### WHAT IS BEING ASKED:
Search the data for the string "will" and gather each line it is in.

+++

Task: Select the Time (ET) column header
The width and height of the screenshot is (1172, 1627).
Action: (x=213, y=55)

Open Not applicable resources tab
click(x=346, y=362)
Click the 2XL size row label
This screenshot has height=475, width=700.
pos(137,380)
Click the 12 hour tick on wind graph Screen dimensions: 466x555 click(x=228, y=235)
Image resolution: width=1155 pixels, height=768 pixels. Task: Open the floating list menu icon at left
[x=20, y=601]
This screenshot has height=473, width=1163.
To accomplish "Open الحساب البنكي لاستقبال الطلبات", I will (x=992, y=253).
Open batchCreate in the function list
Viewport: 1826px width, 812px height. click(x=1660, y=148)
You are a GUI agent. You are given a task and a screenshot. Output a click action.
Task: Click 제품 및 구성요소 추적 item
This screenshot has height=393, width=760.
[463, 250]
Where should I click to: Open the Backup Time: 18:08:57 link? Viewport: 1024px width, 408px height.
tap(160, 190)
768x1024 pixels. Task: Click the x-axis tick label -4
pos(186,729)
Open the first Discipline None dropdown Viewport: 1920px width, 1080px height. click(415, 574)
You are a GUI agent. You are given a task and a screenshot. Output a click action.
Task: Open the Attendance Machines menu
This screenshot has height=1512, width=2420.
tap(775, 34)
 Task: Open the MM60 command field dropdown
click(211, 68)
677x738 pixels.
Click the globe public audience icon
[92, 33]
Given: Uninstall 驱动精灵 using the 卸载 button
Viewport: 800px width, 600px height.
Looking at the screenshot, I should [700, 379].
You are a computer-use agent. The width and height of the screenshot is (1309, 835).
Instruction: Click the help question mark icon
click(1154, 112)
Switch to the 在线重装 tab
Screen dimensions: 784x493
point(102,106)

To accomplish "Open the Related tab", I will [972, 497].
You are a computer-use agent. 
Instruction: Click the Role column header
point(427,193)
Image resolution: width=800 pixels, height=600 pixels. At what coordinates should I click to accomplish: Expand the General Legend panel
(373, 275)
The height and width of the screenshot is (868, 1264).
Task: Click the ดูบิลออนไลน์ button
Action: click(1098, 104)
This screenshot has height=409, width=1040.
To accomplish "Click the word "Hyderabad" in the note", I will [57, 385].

+++

### FINISHED EXERCISE:
To accomplish "Open الحساب البنكي لاستقبال الطلبات", I will (x=992, y=253).
To accomplish "Open the Related tab", I will [972, 497].
To accomplish "Click the word "Hyderabad" in the note", I will [57, 385].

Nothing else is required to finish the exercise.